Records for the task:
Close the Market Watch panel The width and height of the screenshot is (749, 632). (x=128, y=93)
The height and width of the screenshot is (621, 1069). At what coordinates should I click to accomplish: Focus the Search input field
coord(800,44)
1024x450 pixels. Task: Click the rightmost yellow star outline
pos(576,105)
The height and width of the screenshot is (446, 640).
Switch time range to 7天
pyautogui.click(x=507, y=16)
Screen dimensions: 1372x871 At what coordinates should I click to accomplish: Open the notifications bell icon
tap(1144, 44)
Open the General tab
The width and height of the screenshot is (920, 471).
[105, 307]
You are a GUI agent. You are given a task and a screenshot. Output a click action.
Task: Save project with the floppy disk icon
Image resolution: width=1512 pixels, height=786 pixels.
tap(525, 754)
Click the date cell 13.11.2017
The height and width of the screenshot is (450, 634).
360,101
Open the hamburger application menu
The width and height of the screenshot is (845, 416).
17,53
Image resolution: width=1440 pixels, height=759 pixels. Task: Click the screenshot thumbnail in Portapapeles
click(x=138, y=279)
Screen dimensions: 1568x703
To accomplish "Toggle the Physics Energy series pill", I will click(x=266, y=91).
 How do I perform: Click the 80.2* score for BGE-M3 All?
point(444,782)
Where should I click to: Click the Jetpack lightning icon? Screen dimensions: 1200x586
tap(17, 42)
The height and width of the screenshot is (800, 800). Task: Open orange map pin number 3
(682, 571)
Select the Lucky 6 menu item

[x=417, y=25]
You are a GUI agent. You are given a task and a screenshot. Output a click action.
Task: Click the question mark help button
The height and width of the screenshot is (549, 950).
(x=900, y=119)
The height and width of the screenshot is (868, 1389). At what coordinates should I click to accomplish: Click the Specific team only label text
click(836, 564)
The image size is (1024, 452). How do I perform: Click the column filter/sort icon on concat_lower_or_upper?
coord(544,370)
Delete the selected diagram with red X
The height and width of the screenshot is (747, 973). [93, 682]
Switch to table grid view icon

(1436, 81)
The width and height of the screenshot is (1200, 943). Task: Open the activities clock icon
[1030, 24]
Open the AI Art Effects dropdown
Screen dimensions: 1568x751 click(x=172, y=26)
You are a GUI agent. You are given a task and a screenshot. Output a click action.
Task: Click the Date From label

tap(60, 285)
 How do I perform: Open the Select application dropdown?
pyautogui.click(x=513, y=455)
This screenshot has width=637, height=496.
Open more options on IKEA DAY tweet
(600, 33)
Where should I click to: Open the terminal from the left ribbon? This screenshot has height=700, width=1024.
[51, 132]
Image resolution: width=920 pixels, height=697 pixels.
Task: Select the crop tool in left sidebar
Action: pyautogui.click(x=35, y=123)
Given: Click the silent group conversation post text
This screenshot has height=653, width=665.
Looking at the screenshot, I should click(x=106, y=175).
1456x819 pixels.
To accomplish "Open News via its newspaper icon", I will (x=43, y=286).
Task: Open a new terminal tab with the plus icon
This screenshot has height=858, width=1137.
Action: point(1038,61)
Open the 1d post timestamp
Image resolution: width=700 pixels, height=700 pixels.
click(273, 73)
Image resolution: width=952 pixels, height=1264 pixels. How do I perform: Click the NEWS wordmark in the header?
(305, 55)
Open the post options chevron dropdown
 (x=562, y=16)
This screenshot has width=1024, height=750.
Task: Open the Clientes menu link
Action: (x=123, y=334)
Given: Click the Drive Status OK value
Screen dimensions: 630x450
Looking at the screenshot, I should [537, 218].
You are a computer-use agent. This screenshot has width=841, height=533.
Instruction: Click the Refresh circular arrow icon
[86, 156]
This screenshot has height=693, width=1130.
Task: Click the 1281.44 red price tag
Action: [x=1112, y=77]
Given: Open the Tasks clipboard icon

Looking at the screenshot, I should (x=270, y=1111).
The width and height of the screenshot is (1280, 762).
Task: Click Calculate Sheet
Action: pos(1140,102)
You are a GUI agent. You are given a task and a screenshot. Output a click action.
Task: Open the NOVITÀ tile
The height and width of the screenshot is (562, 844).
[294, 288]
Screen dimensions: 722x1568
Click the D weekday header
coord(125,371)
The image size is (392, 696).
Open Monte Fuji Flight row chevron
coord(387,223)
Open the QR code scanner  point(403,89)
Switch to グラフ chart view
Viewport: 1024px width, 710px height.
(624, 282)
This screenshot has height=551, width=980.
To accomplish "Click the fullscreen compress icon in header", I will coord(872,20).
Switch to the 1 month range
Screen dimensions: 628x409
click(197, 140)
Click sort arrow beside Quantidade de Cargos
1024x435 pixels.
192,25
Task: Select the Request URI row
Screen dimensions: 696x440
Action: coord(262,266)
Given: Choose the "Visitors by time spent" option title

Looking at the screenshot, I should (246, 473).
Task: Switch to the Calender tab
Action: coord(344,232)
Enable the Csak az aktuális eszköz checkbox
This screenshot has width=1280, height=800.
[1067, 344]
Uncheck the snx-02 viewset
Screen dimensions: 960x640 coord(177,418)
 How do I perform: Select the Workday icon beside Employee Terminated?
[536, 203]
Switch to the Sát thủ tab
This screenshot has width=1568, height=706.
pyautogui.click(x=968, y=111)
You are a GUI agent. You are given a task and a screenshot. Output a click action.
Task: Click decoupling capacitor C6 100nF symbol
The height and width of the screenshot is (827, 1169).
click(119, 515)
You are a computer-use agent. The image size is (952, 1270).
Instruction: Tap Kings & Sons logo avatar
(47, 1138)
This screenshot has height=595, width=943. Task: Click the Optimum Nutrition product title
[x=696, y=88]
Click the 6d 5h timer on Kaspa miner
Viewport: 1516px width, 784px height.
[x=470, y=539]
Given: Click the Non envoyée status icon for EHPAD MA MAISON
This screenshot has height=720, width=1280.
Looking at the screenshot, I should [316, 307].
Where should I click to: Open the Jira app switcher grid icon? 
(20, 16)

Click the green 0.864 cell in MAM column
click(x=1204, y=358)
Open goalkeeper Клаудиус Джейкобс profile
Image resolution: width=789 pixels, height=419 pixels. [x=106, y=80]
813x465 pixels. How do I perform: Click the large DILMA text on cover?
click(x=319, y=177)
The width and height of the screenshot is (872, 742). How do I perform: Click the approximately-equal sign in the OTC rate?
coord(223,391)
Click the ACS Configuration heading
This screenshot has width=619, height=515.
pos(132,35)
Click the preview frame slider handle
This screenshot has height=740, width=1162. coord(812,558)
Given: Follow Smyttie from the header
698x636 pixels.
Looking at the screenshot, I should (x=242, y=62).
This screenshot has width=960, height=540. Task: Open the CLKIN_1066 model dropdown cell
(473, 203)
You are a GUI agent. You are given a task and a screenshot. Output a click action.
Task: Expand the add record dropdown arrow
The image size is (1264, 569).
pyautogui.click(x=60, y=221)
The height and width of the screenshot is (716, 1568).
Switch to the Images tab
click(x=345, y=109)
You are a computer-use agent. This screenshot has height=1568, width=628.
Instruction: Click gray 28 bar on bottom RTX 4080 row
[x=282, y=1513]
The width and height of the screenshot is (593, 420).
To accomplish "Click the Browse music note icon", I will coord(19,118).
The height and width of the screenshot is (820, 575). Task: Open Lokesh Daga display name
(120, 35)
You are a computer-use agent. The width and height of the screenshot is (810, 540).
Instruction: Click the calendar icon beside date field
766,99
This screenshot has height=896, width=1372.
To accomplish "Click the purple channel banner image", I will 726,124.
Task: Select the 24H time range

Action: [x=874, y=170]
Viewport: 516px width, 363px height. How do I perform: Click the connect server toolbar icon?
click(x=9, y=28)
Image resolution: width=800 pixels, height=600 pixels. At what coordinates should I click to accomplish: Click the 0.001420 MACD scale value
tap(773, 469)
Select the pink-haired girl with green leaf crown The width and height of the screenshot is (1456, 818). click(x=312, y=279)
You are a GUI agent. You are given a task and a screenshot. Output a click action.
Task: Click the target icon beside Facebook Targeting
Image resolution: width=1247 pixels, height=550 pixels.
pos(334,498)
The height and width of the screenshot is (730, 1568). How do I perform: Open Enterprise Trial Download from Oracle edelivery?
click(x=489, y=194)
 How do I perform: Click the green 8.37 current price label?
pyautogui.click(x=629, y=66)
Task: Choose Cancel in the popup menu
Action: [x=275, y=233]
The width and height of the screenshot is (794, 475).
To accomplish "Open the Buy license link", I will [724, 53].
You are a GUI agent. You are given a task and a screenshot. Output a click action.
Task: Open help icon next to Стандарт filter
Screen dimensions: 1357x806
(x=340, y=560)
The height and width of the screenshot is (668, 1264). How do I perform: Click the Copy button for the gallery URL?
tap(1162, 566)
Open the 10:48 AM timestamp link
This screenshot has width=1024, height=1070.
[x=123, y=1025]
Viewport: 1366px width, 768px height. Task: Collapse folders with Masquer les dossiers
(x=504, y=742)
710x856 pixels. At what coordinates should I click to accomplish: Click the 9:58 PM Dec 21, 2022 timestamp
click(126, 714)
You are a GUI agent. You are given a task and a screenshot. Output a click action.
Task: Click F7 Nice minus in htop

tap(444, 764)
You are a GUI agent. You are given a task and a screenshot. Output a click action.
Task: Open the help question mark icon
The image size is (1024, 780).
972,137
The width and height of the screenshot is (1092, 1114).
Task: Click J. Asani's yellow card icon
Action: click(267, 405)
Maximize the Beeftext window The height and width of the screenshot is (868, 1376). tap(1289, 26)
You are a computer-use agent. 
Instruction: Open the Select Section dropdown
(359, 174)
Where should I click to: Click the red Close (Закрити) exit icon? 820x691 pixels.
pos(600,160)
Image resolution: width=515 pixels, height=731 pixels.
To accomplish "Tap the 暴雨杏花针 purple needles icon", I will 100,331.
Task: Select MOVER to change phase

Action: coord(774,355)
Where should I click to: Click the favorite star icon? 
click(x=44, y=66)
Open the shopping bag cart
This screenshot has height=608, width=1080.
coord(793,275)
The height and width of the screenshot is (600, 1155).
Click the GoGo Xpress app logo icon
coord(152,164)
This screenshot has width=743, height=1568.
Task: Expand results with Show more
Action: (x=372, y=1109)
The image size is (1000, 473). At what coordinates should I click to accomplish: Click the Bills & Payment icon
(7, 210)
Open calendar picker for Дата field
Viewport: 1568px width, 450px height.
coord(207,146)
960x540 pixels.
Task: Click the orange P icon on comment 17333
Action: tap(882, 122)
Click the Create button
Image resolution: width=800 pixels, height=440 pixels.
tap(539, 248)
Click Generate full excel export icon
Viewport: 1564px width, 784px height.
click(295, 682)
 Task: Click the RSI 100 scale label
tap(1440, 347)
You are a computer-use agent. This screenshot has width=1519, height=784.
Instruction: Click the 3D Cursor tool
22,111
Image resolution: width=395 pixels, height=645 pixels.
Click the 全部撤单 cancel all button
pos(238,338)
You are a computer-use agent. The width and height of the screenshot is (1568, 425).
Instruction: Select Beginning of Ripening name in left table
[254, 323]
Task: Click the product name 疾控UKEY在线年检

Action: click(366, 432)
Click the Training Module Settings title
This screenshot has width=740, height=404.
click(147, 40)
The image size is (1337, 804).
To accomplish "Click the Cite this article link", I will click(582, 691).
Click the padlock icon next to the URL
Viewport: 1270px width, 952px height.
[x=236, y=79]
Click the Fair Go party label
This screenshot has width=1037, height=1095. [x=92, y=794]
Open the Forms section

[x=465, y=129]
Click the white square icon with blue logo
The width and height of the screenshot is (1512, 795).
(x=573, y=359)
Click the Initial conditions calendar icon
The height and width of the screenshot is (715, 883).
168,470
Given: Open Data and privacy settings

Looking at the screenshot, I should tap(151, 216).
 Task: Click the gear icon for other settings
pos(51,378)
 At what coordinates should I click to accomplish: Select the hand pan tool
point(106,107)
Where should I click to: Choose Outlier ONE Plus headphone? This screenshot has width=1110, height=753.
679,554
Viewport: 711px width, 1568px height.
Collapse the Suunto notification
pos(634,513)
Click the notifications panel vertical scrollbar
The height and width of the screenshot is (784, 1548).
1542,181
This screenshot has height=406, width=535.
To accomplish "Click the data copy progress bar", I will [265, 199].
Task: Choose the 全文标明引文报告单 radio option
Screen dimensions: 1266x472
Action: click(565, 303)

How to complete this task: Within the data above, the span starting at the line containing "Instruction: Open the Select Section dropdown" and ending at the line containing "has width=1519, height=784." is to be retyped exactly, with no other lines.

Result:
Instruction: Open the Select Section dropdown
(359, 174)
Where should I click to: Click the red Close (Закрити) exit icon? 820x691 pixels.
pos(600,160)
Image resolution: width=515 pixels, height=731 pixels.
To accomplish "Tap the 暴雨杏花针 purple needles icon", I will 100,331.
Task: Select MOVER to change phase

Action: coord(774,355)
Where should I click to: Click the favorite star icon? 
click(x=44, y=66)
Open the shopping bag cart
This screenshot has height=608, width=1080.
coord(793,275)
The height and width of the screenshot is (600, 1155).
Click the GoGo Xpress app logo icon
coord(152,164)
This screenshot has width=743, height=1568.
Task: Expand results with Show more
Action: (x=372, y=1109)
The image size is (1000, 473). At what coordinates should I click to accomplish: Click the Bills & Payment icon
(7, 210)
Open calendar picker for Дата field
Viewport: 1568px width, 450px height.
coord(207,146)
960x540 pixels.
Task: Click the orange P icon on comment 17333
Action: tap(882, 122)
Click the Create button
Image resolution: width=800 pixels, height=440 pixels.
tap(539, 248)
Click Generate full excel export icon
Viewport: 1564px width, 784px height.
click(295, 682)
 Task: Click the RSI 100 scale label
tap(1440, 347)
You are a computer-use agent. This screenshot has width=1519, height=784.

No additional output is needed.